Yes, there were some interesting ideas presented, but mostly, the filmmakers struggle in anchoring the film towards the direction they want it to go towards, often shifting the story’s emotional arc to a relationship that never quite felt earned.

Sure, I didn’t have the highest hopes but this was a very disappointing experience on another level. They really did the original film injustice and I’m surprised they got all these actors to return with this script. It’s hard to imagine there being quite the same clamor for a third film as there was for a sequel.

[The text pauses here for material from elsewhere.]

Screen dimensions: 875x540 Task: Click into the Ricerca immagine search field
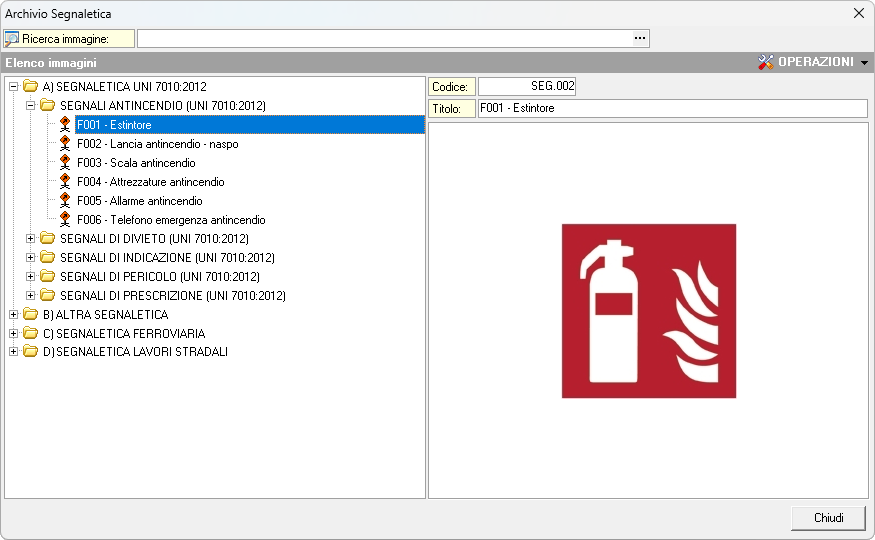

Taking place eight years after the events of the first film, the story once again follows Giselle (Amy Adams), who along with her husband, Phillip (Patrick Dempsey) and his daughter Morgan (Gabriella Baldacchino) has continued to live as a family in the city while welcome a new baby, Sophia, into their lives. But Giselle feels a bit unsatisfied with her life, particularly due to the relative smallness of their apartment.

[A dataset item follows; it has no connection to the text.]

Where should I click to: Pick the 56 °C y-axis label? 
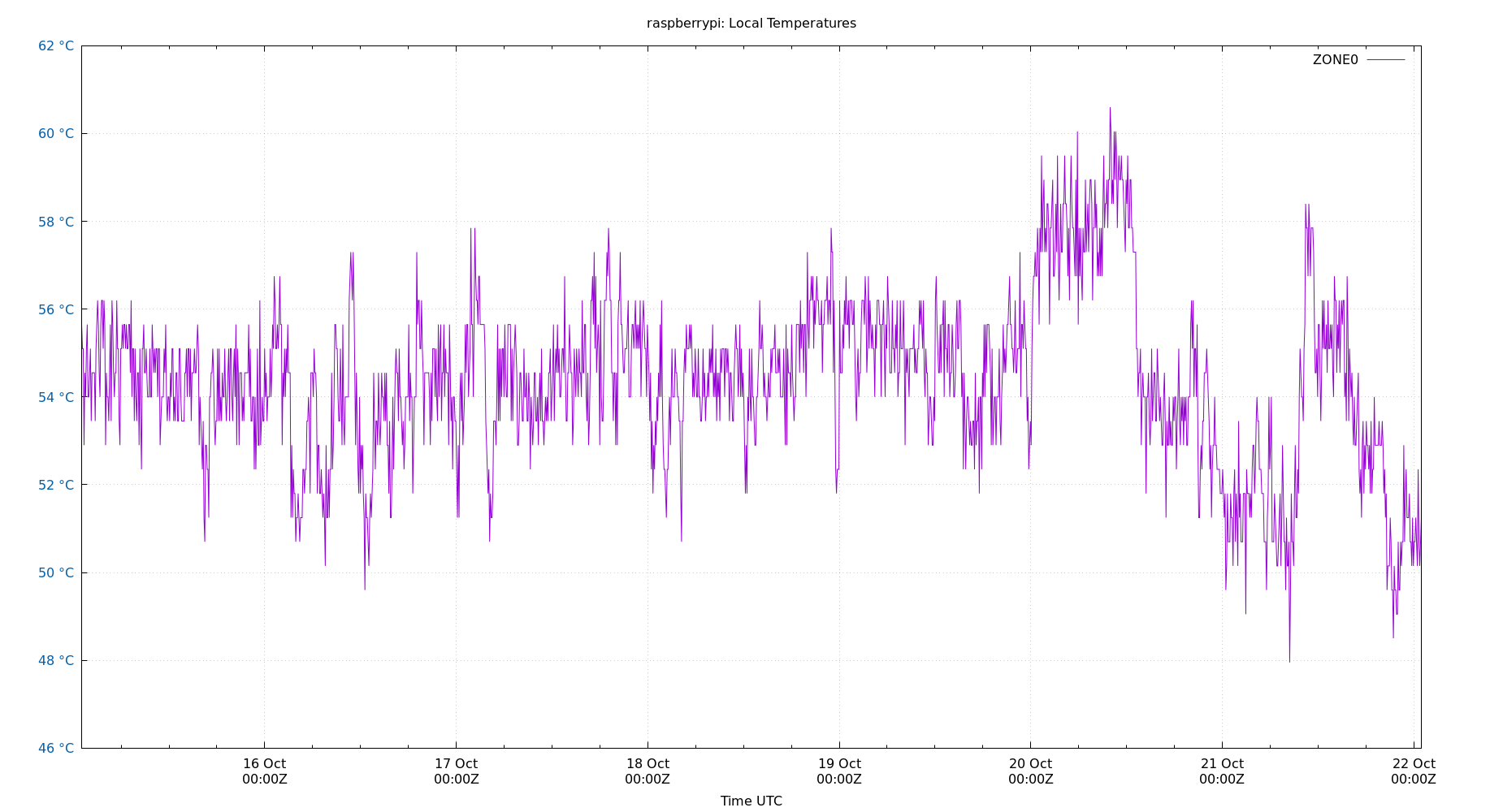(56, 309)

Instead opting to move to the suburb of Monroeville, believing the change will be good for them, much to the annoyance of Morgan who’s now a teenager and dealing with the typical angst with which that entails. But upon moving into the new home she is quick to find out that it wasn’t enough to fix her problems. Particularly as Malvina (Maya Rudolph), the town’s most dedicated and obnoxious citizen, feels threatened by Giselle.

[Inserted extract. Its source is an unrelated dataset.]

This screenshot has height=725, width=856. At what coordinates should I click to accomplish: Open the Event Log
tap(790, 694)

And when Giselle ends up accidentally embarrassing Morgan in front of her new classmates, it ends up with a fight with Morgan harshly calling her as a stepmother, she ends up using a magic wand, gifted by King Edward (James Marsden) and Queen Nancy (Idina Menzel) of Andalasia, wishing her current life to become a fairy tale which results in Monroeville becoming more magical as a result, but with the price that Giselle turning into a wicked stepmother and all the evil that comes with it. Also, her wish causes all the magic to be sucked out of Giselle’s homeland of Andalasia, meaning Giselle and her Andalasian friends will soon cease to exist.

That’s a lot to pack into one film. And while the sequel like the first film has a strong concept like what happens after Happily Ever After and can it exist in the real world? it struggles to go through the motions. With the greater crime being how bad the animation looks. The slick simplicity of the original, recalling the pleasures of a sub-genre that saw its biggest successes in the 1980s allowed for breathing room that’s much harder to find here.

Here, the script is plagued with some busy, graceless first draft plotting tying itself into so many knots that we find ourselves struggling to untangle them. Directed by Adam Shankman, the film again plays cleverly with fairy-tale conventions, but without reflecting much growth, by Giselle or others, in the intervening years. If there appeared to be room to creatively advance the mythology, the sequel merely chooses to recycle it.

Its predecessor worked because it set up fairy-tale tropes in the real world, but here, the film takes away most of the playful jibes as the characters become the stereotypes that the first film mocked. Once Giselle wishes for her life to be more like a fairy tale, most of the characters stop being themselves and just start acting like fairy tale archetypes with Morgan acting like a standard Cinderella type protagonist and Robert doing an impression of Edward with the running joke being that while he now acts dashing and valiant he’s completely out of his depth. For a film that’s so intrinsically tied to the mother-daughter relationship, the sequel also doesn’t do a good job of showcasing it.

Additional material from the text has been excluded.